### Extracted material
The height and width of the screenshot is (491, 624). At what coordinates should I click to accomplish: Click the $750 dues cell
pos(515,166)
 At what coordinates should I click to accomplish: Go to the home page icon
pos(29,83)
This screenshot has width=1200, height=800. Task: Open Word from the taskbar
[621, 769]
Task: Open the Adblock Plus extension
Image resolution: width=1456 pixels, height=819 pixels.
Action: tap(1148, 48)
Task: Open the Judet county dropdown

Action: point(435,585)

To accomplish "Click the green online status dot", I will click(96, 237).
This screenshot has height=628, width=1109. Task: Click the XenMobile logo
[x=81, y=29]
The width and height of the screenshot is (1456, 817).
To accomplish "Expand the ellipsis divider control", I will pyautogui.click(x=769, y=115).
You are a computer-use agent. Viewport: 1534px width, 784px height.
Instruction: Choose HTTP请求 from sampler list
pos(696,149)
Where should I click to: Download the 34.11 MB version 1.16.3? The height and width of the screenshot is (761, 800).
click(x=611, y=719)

### Work to be completed
Reproduce the data from the line containing "This screenshot has height=628, width=1109." up to and including the final line of the data, keeping both of those lines.

### Answer
This screenshot has height=628, width=1109. Task: Click the XenMobile logo
[x=81, y=29]
The width and height of the screenshot is (1456, 817).
To accomplish "Expand the ellipsis divider control", I will pyautogui.click(x=769, y=115).
You are a computer-use agent. Viewport: 1534px width, 784px height.
Instruction: Choose HTTP请求 from sampler list
pos(696,149)
Where should I click to: Download the 34.11 MB version 1.16.3? The height and width of the screenshot is (761, 800).
click(x=611, y=719)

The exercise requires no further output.